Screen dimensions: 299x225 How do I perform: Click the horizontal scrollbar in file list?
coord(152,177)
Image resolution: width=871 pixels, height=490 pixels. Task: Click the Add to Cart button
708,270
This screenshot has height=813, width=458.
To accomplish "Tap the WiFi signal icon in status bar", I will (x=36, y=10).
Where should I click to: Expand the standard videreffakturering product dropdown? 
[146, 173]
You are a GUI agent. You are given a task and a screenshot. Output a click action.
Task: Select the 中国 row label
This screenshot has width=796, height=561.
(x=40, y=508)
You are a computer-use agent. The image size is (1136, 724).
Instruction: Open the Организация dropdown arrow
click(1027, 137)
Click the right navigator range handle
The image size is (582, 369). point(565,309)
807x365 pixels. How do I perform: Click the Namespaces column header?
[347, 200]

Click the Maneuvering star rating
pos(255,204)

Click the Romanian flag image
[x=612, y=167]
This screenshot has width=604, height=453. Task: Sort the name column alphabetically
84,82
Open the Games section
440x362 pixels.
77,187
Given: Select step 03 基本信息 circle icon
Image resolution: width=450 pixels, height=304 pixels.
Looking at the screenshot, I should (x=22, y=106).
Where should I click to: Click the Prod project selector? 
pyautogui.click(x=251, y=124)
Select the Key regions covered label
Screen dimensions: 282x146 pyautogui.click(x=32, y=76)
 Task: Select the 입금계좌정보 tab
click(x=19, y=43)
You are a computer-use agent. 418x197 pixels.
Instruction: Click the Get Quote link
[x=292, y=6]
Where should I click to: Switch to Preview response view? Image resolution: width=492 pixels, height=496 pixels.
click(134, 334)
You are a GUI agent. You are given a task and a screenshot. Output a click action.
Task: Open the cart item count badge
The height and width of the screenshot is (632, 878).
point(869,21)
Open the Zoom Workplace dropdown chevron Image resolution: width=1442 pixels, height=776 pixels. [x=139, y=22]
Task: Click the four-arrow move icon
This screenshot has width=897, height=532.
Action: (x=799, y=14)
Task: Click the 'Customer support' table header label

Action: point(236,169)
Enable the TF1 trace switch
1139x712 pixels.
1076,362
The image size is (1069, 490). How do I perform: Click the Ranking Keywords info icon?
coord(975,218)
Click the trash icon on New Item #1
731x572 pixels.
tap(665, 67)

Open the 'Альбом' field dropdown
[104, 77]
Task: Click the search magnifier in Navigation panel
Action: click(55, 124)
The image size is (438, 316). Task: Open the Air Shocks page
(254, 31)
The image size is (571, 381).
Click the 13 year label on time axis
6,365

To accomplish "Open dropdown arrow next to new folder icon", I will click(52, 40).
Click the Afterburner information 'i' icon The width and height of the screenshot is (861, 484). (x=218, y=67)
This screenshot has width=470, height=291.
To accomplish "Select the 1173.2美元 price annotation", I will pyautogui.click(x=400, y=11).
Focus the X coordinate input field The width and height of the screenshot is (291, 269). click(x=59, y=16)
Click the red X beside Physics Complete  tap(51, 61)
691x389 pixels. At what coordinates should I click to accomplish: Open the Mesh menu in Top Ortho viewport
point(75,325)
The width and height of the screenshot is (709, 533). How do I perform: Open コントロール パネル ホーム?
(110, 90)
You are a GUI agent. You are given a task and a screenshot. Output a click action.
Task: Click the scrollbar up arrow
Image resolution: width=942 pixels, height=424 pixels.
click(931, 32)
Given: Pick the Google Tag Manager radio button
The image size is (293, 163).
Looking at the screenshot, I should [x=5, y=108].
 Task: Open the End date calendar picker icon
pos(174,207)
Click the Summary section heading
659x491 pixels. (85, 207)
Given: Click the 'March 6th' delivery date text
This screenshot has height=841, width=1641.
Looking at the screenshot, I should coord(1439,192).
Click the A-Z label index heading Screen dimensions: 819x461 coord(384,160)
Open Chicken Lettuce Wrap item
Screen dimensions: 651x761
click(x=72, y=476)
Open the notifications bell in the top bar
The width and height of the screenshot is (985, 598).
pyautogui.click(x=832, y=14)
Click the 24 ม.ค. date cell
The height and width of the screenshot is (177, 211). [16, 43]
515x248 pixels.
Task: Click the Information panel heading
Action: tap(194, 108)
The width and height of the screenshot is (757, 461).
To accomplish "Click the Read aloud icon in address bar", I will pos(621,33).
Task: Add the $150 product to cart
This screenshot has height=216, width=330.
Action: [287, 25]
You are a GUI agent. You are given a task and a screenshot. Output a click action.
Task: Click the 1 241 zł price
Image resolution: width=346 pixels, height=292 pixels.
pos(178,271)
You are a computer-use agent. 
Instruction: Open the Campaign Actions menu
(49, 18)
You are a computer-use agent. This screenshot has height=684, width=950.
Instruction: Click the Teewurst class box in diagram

### Assigned task:
Go through the listing above and find each line that contains "price", then copy it.

### Solution for this problem:
To accomplish "Select the 1173.2美元 price annotation", I will pyautogui.click(x=400, y=11).
Task: Click the 1 241 zł price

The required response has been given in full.